Исходный текст »
──────────────────────────────
Ни одно их этих противоречий не может быть разрешено в рамках существующей политической системы, вне учредительного процесса (формирования новой государственности, перехода от концепции «транзитного государства» к доктрине «государства-цивилизации», прекращения «постсоветского» формата существования нашей страны).
С этой точки зрения, инициативы изменения действующей Конституции, последняя из которых прозвучала со стороны лидера «Справедливой России» Сергея Миронова, вполне естественны как путь предотвращения кризиса. Но они не могут затрагивать лишь пресловутую 81 статью. Увеличение сроков президентских полномочий имеет смысл лишь в том случае, если мы признаем, что президент в России - не глава исполнительной власти, а носитель собственно президентской, по сути, верховной власти. И соответственно, обеспечим четкую демаркацию власти президентской и власти исполнительной (или, иначе, разделение власти и управления).
В своем полноценном и последовательном виде идея конституционной реформы предполагает сочетание сильной президентской власти с институтом парламентского правительства на федеральном и региональном уровнях.
1. Трансформации псевдопрезидентских республик: постсоветский опыт.
Так называемый «кризис транзита» (ситуация, при которой смена власти превращается в заранее объявленный кризис) едва ли можно считать уникальным свойством сегодняшней российской политической системы. Скорее, речь идет о типологической особенности всех постсоветских псевдопрезидентских республик («президентскими республиками» в принятом значении этого термина они не являются). Проблема «транзита власти» является источником вынужденной динамики и трансформации для «персоналистских» политических систем. И нет сомнений, что важное преимущество в развитии приобретет та из них, что подойдет к проблеме собственной трансформации наиболее осознанно и системно.
В 1990-е годы президентская модель ельцинской России, окончательно сформировавшаяся в 1993 г, была фактически усвоена многими соседями по СНГ. Эта модель лишь внешне копировала французскую президентско-премьерскую систему, согласно которой фигура главы государства не совпадала с фигурой главы правительства. В постсоветской модели премьер де-факто назначается президентом единолично и неподотчетен парламенту. Больше того, в отличие от стран с классическими президентско-премьерскими системами (например, Франции / Финляндии), президент имеет право отправлять в отставку не только главу кабинета, но и отдельных министров, причем даже в том случае, если само правительство пользуется доверием парламента. Фактически аналогичная система установилась в Казахстане в 1995 г. и Белоруссии в 1994 г. Россия в данном случае транслировала свой политический опыт в соседние страны.
──────────────────────────────
Что сделать »
A – Перепечатайте фрагмент текста о конституционной реформе от слов «С этой точки» до слов «власти и управления).» включительно.
B – В каком году, согласно тексту о конституционной реформе, аналогичная система установилась в Белоруссии?
C – Продолжите текст о конституционной реформе с того места, на котором он заканчивается.
Этот материал взят из другого источника.

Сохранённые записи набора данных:
──────────────────────────────
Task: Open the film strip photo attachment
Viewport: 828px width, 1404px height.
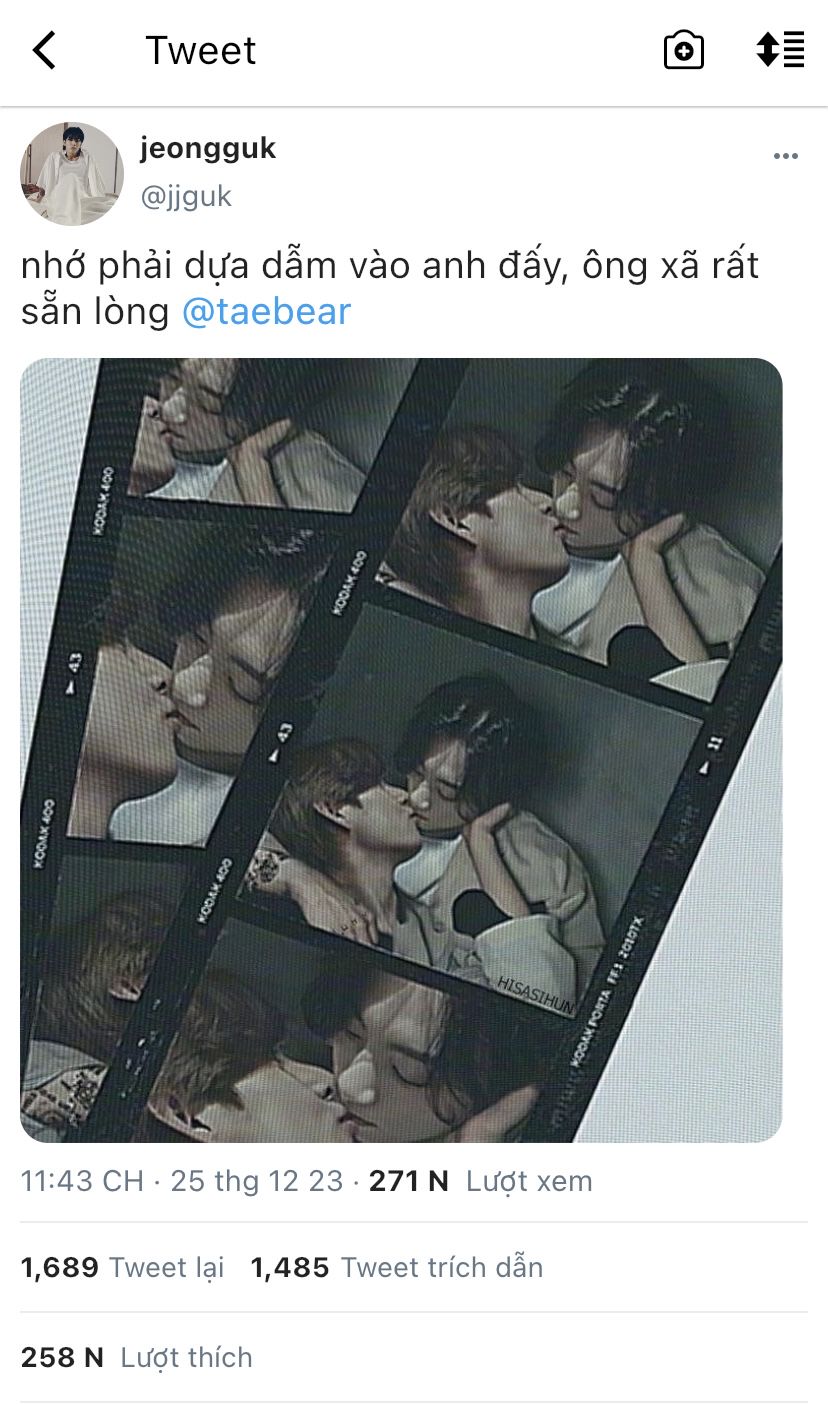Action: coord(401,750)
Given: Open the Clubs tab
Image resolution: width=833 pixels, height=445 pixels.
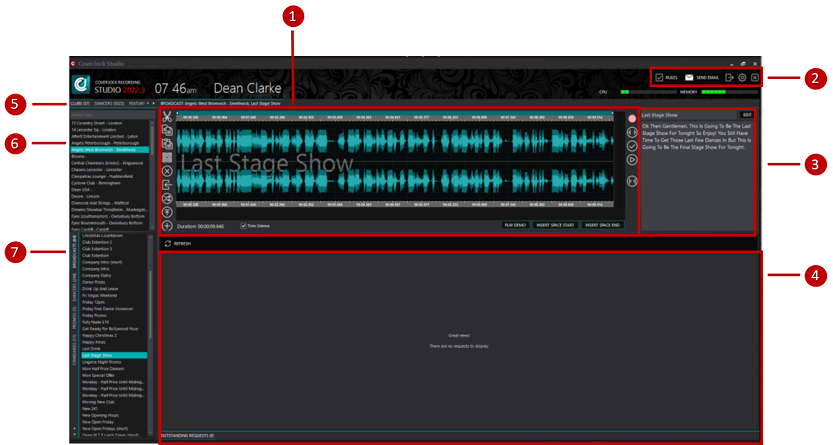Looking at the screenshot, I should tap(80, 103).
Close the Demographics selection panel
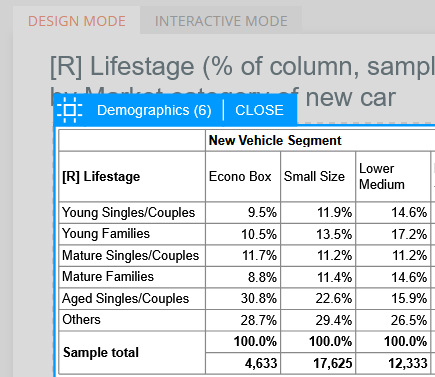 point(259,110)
──────────────────────────────
Ответы по заданиям »
A –
С этой точки зрения, инициативы изменения действующей Конституции, последняя из которых прозвучала со стороны лидера «Справедливой России» Сергея Миронова, вполне естественны как путь предотвращения кризиса. Но они не могут затрагивать лишь пресловутую 81 статью. Увеличение сроков президентских полномочий имеет смысл лишь в том случае, если мы признаем, что президент в России - не глава исполнительной власти, а носитель собственно президентской, по сути, верховной власти. И соответственно, обеспечим четкую демаркацию власти президентской и власти исполнительной (или, иначе, разделение власти и управления).

B – В 1994 году.

C –
Очевидные ограничения этой модели были связаны прежде всего с нерешенностью проблемы политического транзита. На данный момент Россия зависла в политической неопределенности, будучи уже не способна указать своим собратьям по СНГ оптимальный путь решения этой проблемы. Проблемы, которая является «ахиллесовой пятой» фактически всех персоналистских президентских режимов, при которых свободная смена одного руководителя другим на посту главы государства составляет огромный политический риск для всех сегментов элиты, включая номенклатуру и крупный бизнес (олигархический капитал).
При этом нельзя сказать, что двигавшиеся самостоятельно в сторону ужесточения президентского режима республики СНГ сами нашли какой-то приемлемый выход из этой ситуации. Введшая «пожизненное президентство» Туркмения, теперь, после кончины С. Ниязова, несомненно, столкнется с серьезными политическими вызовами. Проблема с транзитом в Белоруссии и Казахстане, главы которых получили право избираться на третий срок, была не столько разрешена, сколько отодвинута в неопределенное будущее. Причем по мере движения в это будущее нервное напряжение элиты будет усиливаться, что явно не скажется положительно на развитии обеих республик (примером чему уже служит сегодняшняя Россия).
В Казахстане, судя по всему, эту опасность вполне осознают. Не случайно президент республики Нурсултан Назарбаев в феврале текущего года предложил провести конституционную реформу, логика которой вполне укладывается в концепцию разделения власти и управления, предложенную Институтом национальной стратегии. Реформа имеет целью постепенное расширение полномочий парламента, сначала по контролю над правительством, а затем и по его формированию, при сохранении приоритета президентской власти. В случае, если эти инициативы будут реализованы, они заметно снизят риски транзитного кризиса. И не только за счет построения более сбалансированной системы власти, но и за счет приобретения казахстанской элитой опыта ответственной ротации исполнительной власти еще при действующем президенте. Однако на данный момент о перспективах конституционной реформы в Казахстане и, тем более, о ее влиянии на пути политического транзита, судить пока рано.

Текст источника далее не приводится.